Justice Samuel A. Alito Jr. urged the court to focus on the “very specific case” before it. “The function of teaching a religion to new generations is central,” he said, suggesting that the teachers before the court were covered by the exception.
Justice Neil M. Gorsuch said he was wary of judicial entanglement in religious affairs. “Why can’t we just simply say that a sincerely held religious belief about who is a minister should control?” he asked.
But Justice Sonia Sotomayor said the schools were making a sweeping argument, one that applied to all sorts of laws governing the workplace. “You’re asking for something broader than giving the schools the power to hire or fire certain kinds of people because of how they teach religion,” she told Mr. Rassbach.
Justice Ginsburg said that “the breadth of the exemption is staggering.”
“To take a sharp example, suppose a teacher who does everything the two teachers in these cases do, as a faith leader, also reports a student’s complaint of sexual harassment by a priest and is terminated, has no remedy?” she asked.

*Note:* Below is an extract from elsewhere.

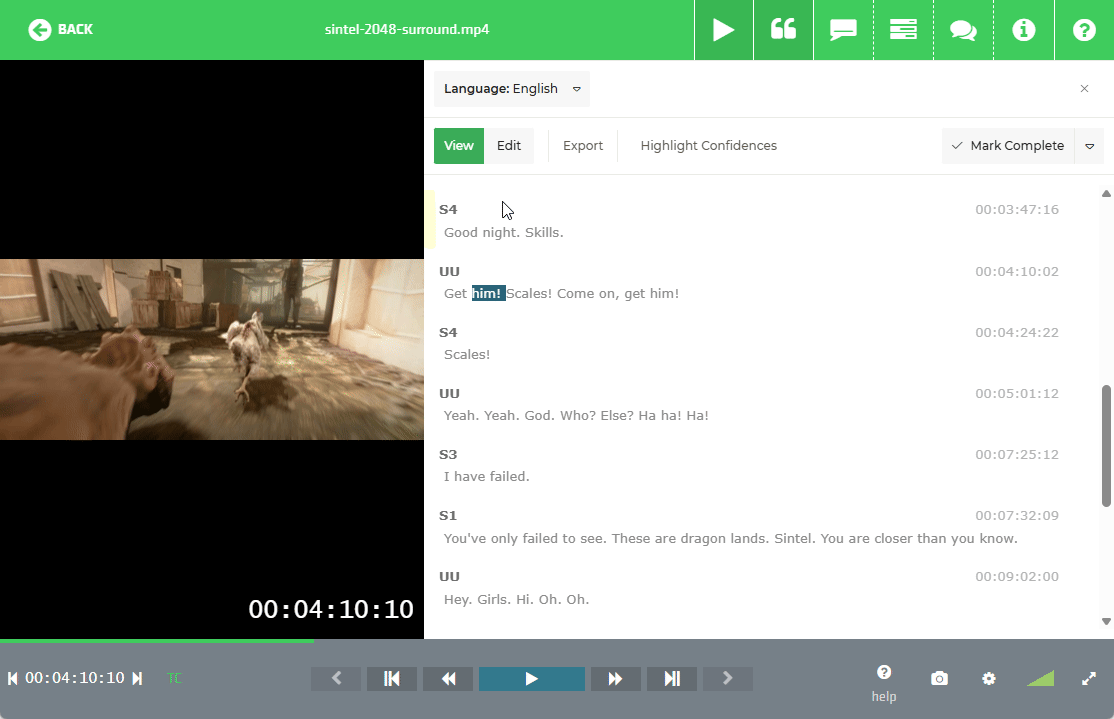Take a snapshot with the camera icon
This screenshot has height=719, width=1114.
pos(938,678)
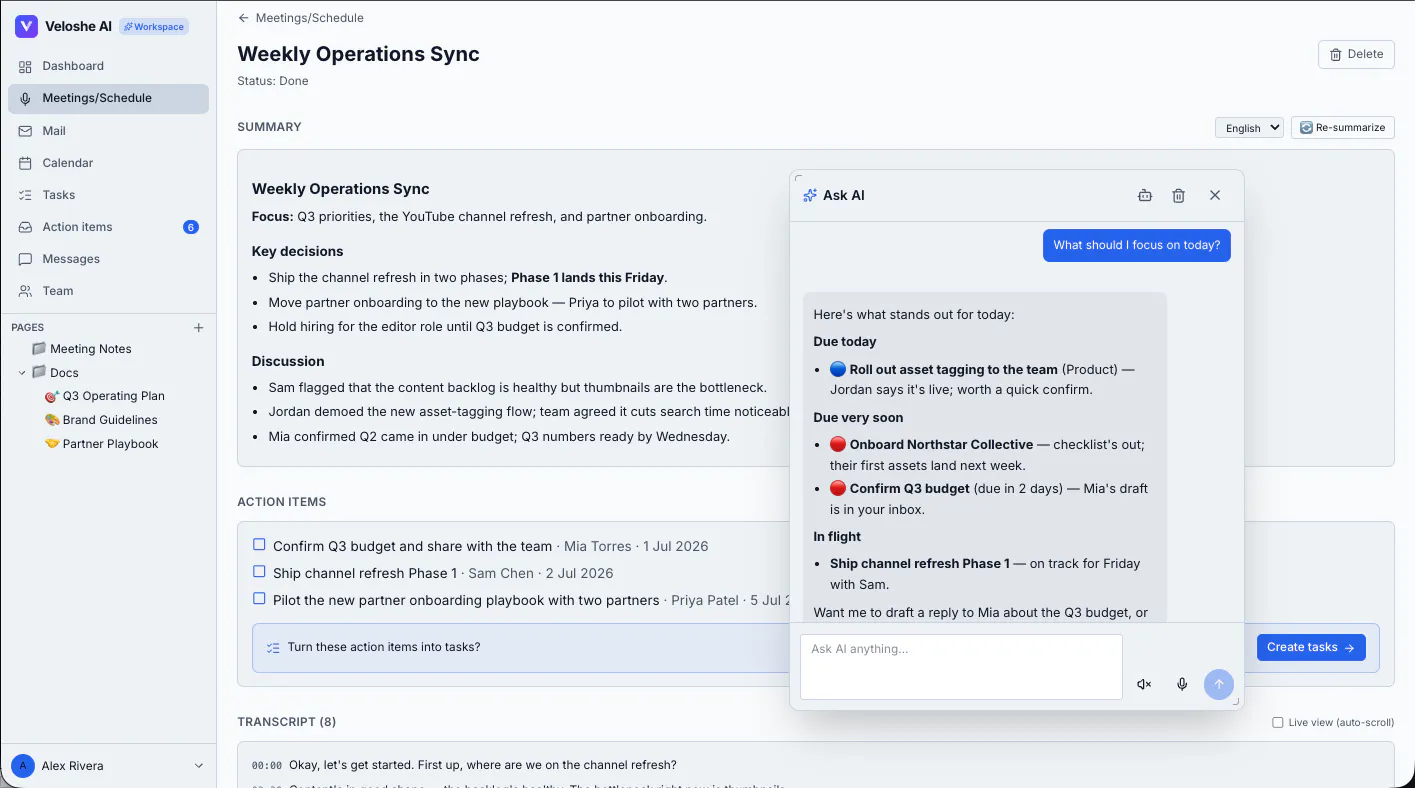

Morgan L. Ratner, a lawyer for the federal government arguing in support of the schools, said retaliation claims may be treated differently from others.
The ministerial exception, the court said in a unanimous 2012 decision, was needed to ensure that churches and other religious groups were free to choose and dismiss employees who perform religious work without government interference.
In that decision, Hosanna-Tabor Evangelical Lutheran Church and School v. Equal Employment Opportunity Commission, Chief Justice John G. Roberts Jr. described the balance the court was striking.
“The interest of society in the enforcement of employment discrimination statutes is undoubtedly important,” he wrote. “But so, too, is the interest of religious groups in choosing who will preach their beliefs, teach their faith and carry out their mission.”
The 2012 case concerned Cheryl Perich, who had been a teacher at a Lutheran school in Michigan. Ms. Perich said she was fired for pursuing an employment discrimination claim based on a disability, narcolepsy.
Ms. Perich was a “called” teacher who had completed religious training and whom the school considered a minister. The Supreme Court ruled that she was subject to the exception and could not sue.
The cases argued Monday — Our Lady of Guadalupe School v. Morrissey-Berru, No. 19-267, and St. James School v. Darryl Biel, No. 19-348 — are the latest in a series considering the relationship between church and state. It has ruled in recent years that a state must let a church participate in a government program, that a war memorial in the shape of a cross could remain on public property and that town boards may start their meetings with sectarian prayers.
The court will soon decide whether states may exclude religious schools from state programs that provide scholarships to students attending private schools. In its next term, starting in October, the court will consider whether Philadelphia may exclude a Catholic agency that does not work with same-sex couples from the city’s foster care system.”